## PROBLEM REQUIREMENTS
In the entries that follow, the line with "Screen dimensions: 1404x788" opens the range and the line with "Task: Click the 'Mailing" closes it; repeat that range exactly, both lines included.

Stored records
■ ■ ■ ■ ■ ■ ■
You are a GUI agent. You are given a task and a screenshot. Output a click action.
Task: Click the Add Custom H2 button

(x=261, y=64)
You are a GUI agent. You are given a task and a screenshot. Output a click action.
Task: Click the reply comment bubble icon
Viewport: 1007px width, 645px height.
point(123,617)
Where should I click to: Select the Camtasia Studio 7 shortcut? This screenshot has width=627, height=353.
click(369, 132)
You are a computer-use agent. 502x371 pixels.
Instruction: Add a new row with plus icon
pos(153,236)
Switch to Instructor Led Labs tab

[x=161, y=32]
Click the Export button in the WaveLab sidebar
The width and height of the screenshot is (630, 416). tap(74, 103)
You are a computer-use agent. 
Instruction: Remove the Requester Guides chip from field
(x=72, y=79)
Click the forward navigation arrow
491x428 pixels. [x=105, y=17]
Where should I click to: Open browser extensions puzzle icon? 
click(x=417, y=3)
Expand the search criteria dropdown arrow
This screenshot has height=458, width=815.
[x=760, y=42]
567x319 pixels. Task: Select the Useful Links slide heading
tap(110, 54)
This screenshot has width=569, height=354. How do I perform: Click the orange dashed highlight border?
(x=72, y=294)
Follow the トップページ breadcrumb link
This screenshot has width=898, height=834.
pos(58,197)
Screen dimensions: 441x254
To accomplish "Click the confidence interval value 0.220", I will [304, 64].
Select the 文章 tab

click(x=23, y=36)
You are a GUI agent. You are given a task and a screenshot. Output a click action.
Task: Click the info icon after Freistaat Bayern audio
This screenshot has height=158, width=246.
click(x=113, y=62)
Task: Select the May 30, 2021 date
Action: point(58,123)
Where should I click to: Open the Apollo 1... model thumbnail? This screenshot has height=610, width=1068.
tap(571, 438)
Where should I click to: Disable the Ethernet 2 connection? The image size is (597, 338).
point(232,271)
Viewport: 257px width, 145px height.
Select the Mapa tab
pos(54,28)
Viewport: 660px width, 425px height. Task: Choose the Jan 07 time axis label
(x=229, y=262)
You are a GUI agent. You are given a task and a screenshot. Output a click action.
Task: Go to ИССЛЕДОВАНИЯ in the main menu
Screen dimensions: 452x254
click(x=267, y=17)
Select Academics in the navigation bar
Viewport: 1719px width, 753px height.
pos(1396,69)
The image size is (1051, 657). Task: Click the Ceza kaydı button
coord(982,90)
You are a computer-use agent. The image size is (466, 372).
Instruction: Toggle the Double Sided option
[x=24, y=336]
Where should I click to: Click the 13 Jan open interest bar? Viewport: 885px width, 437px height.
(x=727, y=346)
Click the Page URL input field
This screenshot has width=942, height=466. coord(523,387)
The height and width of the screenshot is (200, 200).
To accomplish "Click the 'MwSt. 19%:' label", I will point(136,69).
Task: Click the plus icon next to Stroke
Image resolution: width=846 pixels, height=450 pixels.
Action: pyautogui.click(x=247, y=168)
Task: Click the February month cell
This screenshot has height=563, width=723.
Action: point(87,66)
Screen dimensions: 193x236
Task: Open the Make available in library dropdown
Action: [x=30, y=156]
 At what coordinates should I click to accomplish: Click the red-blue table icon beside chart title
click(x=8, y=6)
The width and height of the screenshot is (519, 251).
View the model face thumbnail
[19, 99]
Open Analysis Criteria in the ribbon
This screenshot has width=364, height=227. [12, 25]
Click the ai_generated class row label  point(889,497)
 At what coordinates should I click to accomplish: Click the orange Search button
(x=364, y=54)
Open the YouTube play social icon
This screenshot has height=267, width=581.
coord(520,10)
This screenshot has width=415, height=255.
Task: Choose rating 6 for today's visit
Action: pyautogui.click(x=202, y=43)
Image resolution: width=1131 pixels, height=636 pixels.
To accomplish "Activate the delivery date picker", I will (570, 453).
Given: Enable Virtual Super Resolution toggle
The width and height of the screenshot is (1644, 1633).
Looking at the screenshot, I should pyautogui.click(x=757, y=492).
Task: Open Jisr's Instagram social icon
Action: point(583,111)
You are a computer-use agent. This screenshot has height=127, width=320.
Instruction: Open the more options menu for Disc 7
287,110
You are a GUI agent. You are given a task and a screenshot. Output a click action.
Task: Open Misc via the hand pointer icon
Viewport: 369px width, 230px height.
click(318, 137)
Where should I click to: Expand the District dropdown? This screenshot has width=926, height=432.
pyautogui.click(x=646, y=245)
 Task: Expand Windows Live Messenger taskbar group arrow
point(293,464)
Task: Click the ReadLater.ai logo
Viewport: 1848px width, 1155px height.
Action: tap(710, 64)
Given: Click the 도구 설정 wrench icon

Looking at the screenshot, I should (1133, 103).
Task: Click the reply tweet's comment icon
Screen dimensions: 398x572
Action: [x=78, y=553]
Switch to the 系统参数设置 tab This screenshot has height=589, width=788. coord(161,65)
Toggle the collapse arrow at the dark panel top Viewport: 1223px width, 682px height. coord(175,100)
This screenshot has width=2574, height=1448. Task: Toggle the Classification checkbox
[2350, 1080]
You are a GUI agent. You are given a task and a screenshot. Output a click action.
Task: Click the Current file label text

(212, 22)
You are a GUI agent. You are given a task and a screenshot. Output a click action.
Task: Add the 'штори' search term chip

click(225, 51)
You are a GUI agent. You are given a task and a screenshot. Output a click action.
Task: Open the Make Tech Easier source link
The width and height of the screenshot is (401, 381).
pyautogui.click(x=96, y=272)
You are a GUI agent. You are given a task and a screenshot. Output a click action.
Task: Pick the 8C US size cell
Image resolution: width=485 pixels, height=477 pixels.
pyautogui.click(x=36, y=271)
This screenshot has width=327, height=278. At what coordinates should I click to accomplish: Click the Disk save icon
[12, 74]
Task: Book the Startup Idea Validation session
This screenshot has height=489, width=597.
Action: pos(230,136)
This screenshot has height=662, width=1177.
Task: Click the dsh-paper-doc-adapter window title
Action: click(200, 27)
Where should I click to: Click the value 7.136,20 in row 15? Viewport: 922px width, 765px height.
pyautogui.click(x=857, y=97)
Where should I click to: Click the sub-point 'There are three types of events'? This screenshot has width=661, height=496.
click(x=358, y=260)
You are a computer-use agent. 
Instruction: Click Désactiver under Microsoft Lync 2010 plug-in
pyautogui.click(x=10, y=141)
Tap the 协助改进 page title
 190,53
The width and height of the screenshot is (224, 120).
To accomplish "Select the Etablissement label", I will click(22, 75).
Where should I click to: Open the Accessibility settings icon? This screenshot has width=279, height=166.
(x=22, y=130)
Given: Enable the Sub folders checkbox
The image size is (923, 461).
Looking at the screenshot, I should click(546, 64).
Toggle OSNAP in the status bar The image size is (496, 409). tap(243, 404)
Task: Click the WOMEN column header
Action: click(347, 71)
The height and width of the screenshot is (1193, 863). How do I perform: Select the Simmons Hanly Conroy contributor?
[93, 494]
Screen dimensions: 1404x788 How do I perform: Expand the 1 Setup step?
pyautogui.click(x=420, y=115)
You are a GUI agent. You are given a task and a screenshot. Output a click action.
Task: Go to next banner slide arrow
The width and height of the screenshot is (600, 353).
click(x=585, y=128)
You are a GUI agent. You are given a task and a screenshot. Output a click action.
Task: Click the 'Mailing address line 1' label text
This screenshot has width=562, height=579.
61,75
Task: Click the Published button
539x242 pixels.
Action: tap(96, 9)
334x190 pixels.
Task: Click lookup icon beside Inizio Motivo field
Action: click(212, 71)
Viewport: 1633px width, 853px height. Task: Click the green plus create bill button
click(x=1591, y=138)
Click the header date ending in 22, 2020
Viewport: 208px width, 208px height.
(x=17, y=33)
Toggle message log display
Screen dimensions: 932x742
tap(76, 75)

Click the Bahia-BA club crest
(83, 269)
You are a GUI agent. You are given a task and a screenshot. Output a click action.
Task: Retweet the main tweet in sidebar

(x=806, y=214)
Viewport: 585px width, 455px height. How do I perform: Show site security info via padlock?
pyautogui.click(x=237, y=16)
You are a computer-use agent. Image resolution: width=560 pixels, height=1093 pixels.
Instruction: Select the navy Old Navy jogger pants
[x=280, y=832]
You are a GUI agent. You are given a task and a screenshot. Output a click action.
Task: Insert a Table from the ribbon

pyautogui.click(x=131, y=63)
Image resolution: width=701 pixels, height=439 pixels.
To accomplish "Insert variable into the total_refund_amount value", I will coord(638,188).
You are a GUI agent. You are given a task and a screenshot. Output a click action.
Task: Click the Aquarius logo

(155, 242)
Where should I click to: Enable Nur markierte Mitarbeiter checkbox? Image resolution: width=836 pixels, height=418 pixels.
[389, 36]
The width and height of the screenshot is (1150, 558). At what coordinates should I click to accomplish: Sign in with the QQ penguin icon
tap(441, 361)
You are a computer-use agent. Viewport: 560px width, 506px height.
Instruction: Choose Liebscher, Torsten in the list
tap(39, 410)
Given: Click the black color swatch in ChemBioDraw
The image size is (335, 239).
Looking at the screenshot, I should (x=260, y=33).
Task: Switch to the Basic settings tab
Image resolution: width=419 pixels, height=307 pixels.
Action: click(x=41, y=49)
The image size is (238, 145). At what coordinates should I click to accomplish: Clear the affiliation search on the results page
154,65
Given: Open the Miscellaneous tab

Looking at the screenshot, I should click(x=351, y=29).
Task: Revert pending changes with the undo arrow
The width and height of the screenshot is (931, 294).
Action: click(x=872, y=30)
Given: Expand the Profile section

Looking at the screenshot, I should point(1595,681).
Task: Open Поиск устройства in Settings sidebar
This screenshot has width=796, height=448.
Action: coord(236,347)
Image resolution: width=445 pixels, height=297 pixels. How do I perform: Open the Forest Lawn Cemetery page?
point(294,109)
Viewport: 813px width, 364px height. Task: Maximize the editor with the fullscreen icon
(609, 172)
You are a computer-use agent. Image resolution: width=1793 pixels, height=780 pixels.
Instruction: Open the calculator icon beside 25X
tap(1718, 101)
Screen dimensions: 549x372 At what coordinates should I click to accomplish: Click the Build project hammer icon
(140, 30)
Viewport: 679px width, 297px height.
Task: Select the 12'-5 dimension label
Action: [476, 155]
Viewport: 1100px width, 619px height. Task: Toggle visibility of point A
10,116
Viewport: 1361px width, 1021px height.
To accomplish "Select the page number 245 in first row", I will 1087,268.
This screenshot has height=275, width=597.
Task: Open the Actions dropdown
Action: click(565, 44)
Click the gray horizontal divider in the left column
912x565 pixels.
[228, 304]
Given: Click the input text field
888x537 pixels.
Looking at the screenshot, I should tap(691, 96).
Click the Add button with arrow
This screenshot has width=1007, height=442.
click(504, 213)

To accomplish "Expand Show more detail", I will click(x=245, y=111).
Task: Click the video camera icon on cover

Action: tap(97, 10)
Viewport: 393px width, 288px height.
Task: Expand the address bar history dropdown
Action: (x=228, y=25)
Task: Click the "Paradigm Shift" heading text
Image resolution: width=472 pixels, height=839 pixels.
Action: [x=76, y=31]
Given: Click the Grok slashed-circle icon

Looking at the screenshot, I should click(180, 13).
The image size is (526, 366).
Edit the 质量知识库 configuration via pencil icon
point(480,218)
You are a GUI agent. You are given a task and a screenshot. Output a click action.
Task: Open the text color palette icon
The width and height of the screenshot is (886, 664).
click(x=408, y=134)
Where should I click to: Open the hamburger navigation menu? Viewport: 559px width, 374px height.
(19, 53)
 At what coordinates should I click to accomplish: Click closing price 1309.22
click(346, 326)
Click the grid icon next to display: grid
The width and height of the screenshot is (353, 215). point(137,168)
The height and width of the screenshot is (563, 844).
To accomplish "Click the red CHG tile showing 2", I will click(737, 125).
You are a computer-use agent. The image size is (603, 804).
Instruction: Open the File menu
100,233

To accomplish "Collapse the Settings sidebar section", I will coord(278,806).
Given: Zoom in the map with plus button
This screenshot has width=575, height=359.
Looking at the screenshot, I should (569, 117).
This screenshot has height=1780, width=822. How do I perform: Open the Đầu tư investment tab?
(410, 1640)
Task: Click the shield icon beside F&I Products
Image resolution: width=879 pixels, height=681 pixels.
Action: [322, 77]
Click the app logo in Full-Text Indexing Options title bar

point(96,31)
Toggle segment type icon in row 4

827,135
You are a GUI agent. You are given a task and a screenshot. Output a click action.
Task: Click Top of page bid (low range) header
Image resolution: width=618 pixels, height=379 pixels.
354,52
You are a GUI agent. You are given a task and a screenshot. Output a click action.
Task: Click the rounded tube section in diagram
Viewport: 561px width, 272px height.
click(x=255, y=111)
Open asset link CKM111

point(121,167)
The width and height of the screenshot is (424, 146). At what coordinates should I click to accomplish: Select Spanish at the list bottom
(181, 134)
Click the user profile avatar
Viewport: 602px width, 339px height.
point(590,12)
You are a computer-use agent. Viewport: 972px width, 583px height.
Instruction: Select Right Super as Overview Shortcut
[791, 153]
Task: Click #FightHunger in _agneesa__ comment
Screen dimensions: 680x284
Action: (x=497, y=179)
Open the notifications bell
■ ■ ■ ■ ■ ■ ■
## RESPONSE TO THE TASK
Screen dimensions: 1404x788 How do I perform: Expand the 1 Setup step?
pyautogui.click(x=420, y=115)
You are a GUI agent. You are given a task and a screenshot. Output a click action.
Task: Go to next banner slide arrow
The width and height of the screenshot is (600, 353).
click(x=585, y=128)
You are a GUI agent. You are given a task and a screenshot. Output a click action.
Task: Click the 'Mailing address line 1' label text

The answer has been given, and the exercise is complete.